It began at the end of everything.
No fire, no darkness, just an infinite crowd of the departed, standing in eerie silence, waiting. There was no sound except for the occasional shuffle of feet on an invisible surface. Somewhere in the distance, the Grim Reaper stood tall, a parchment in hand, ready to read aloud the truth of a soul.
Each person in the line held a letter, their life, condensed into words. No revisions, no omissions. Every crime, every kindness, every moment of hesitation. And once the letter was read, there was no defense. The audience, the endless mass of the dead, would judge them in silence.
Some letters sparked weeping, applause, murmurs of approval. Others… others left a ringing, unbearable silence. A silence worse than any damnation.
And then, the next letter was pulled. The parchment belonged to a young man.
His name was whispered among the crowd. A Nazi soldier, barely more than a boy. His hands had not pulled the trigger. His uniform had not been soaked in blood. And yet, his crime was written in ink too deep to fade.
He had loved a girl.
She was Jewish.
He could have saved her. He did not.
The moment the words left the Reaper’s mouth, a single breath moved through the crowd, sharp, unforgiving.
The girl was in the audience. Not as a ghost, not as a victim, but as a witness. She did not speak. She only watched.
The young man trembled. His own name had never felt so foreign, so distant. His hands, hands that had once held hers in secret, hands that had once hesitated at the gates of her doom, were now shaking, useless.
"You could have saved her."
He wanted to plead. To say the war, the fear, the power he did not have. But the letter had been written, the truth spoken. No excuses now. The crowd had heard, and the silence that followed was his final sentence.

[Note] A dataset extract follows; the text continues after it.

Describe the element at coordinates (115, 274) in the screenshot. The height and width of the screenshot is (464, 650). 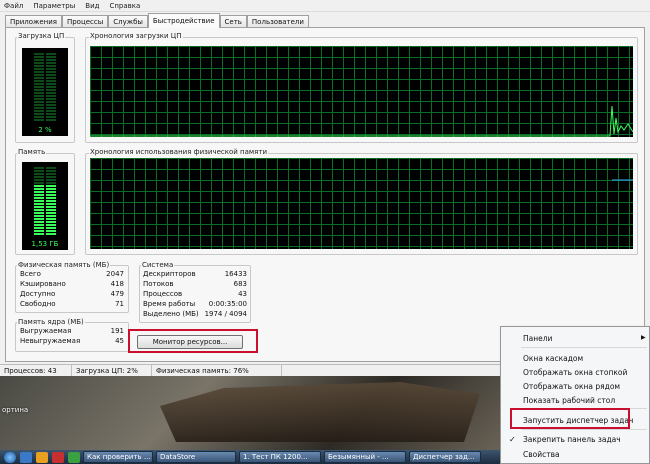
I see `stat-value: 2047` at that location.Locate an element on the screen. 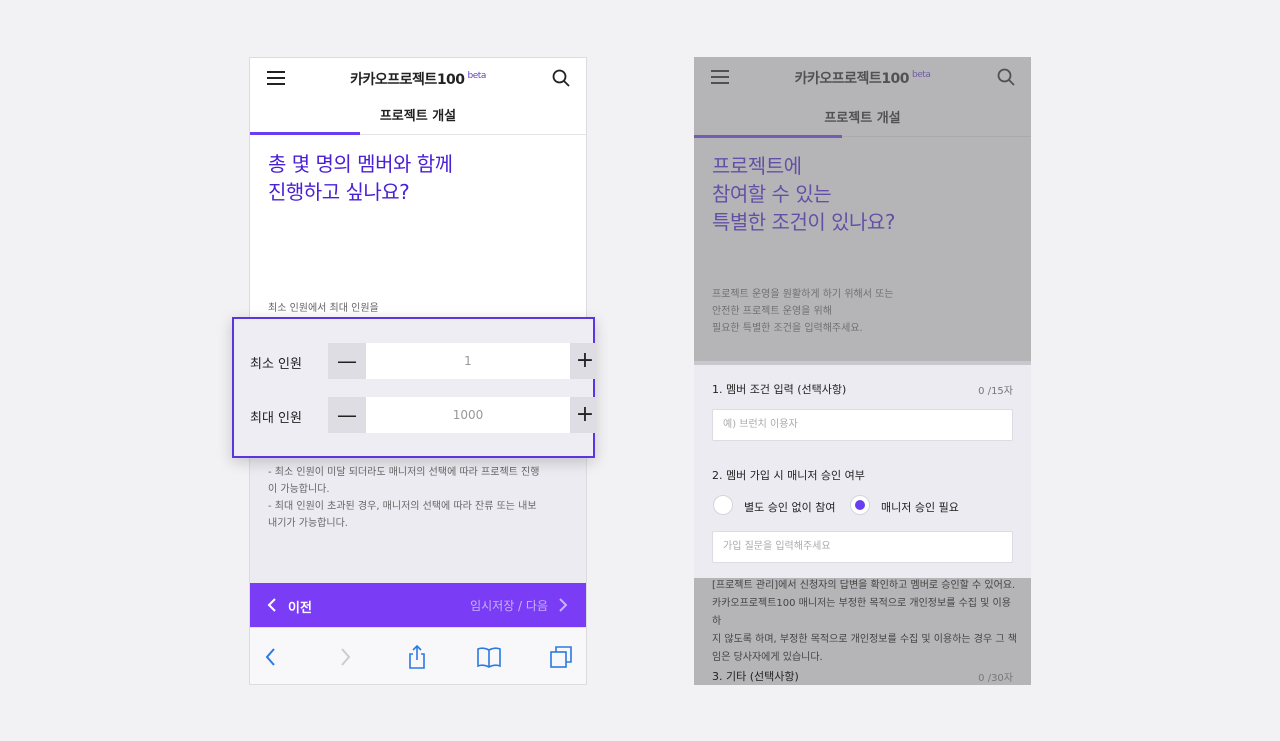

And so, the line moved forward.
Another name. Another letter.
One by one, their lives were read aloud.
Until every secret had been revealed.
No one vanishes. No one escapes. There is no mercy, no revision, no erasure.
The letters tell everything. And once they are read, the soul bursts open, exposing every hidden shame, every silent regret, every forbidden thought. Nothing is left private.
The crowd watches. Thousands. Millions. An audience of every human who ever lived, standing in silent judgment.